Every attempt is made to provide accurate, up-to-date information. The Venofer® Reimbursement Hotline cannot guarantee successful reimbursement.

For more details about coverage and reimbursement, call the Venofer® Reimbursement Hotline at 800-282-7712, Monday through Friday, 9:00 AM to 5:00 PM, Eastern time.

For Customer Service or Professional Services Departments, call 800-645-1706.



American Regent. Enriching the lives of anemia patients. ™
IMPORTANT SAFETY INFORMATION: Venofer® (iron sucrose injection, USP) is contraindicated in patients with evidence of iron overload, in patients with known hypersensitivity to Venofer® or any of its inactive components, and in patients with anemia not caused by iron deficiency. Serious hypersensitivity reactions have been reported in patients receiving Venofer®. In clinical studies, several patients experienced hypersensitivity reactions presenting with wheezing, dyspnea, hypotension, rashes, or pruritus. The post-marketing spontaneous reporting system includes reports of patients who experienced serious or life-threatening reactions (anaphylactic shock, loss of consciousness or collapse, bronchospasm with dyspnea, or convulsion) associated with Venofer® administration.
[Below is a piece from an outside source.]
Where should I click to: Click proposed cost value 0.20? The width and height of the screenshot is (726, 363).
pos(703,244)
Hypotension has been reported frequently in non-dialysis dependent-CKD patients receiving IV iron. Hypotension following administration of Venofer® may be related to rate of administration and total dose delivered.
In a multi-dose efficacy study in non-dialysis dependent-CKD patients (N=91), the most frequent adverse events (≥5%) whether or not related to Venofer® administration, were taste disturbance (7.7%), peripheral edema (7.7%), diarrhea (5.5%), constipation (5.5%), nausea (5.5%), dizziness (5.5%), and hypertension (5.5%). In an additional study of Venofer® with varying erythropoietin doses in 96 treated NDD-CKD patients, adverse events, whether or not related to Venofer® reported by ≥5% of Venofer® exposed patients are as follows: diarrhea (16.5%), edema (16.5%), nausea (13.2%), vomiting (12.1%), arthralgia (7.7%), back pain (7.7%), headache (7.7%), hypertension (7.7%), taste disturbance (7.7%), dizziness (6.6%), extremity pain (5.5%), and injection site burning (5.5%).
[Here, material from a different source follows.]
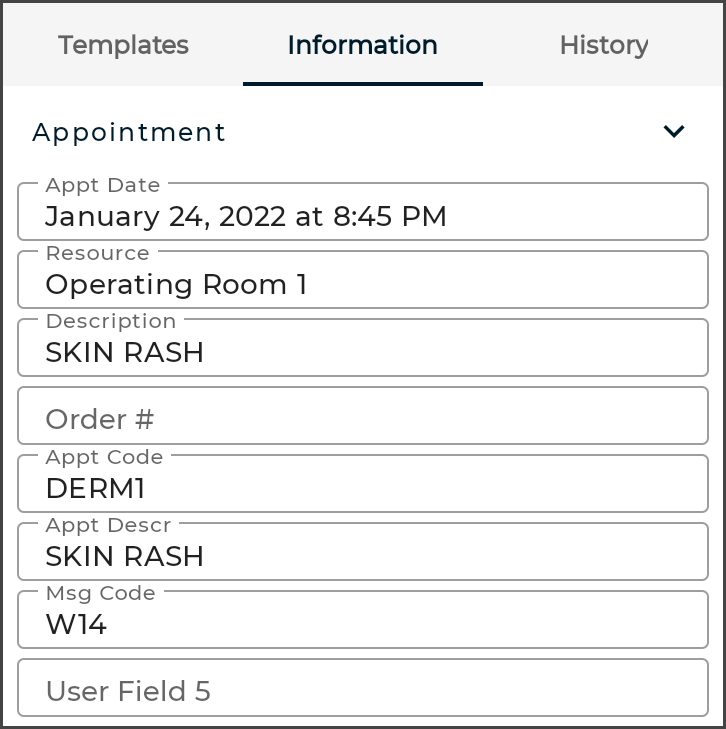Click SKIN RASH value under Appt Descr
This screenshot has width=726, height=729.
pyautogui.click(x=125, y=557)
In multi-dose efficacy studies in HDD-CKD patients (N=231), the most frequent adverse events (> 5%) whether or not related to Venofer® administration, were hypotension (39.4%), muscle cramps (29.4%), nausea (14.7%), headache (12.6%), graft complications (9.5%), vomiting (9.1%), dizziness (6.5%) hypertension (6.5%), chest pain (6.1%), and diarrhea (5.2%). In post-marketing safety studies in HDD-CKD patients (N=1051), the most frequent adverse events reported (>1%), whether or not related to Venofer® administration, were congestive heart failure, sepsis, and taste disturbance. In the study of PDD-CKD patients (N=75), the most frequent adverse events, whether or not related to Venofer®, reported by ≥5% of these patients were diarrhea (8.0%), peritoneal infection (8.0%) vomiting (8.0%), hypertension (8.0%), pharyngitis (6.7%), peripheral edema (5.3%), and nausea (5.3%).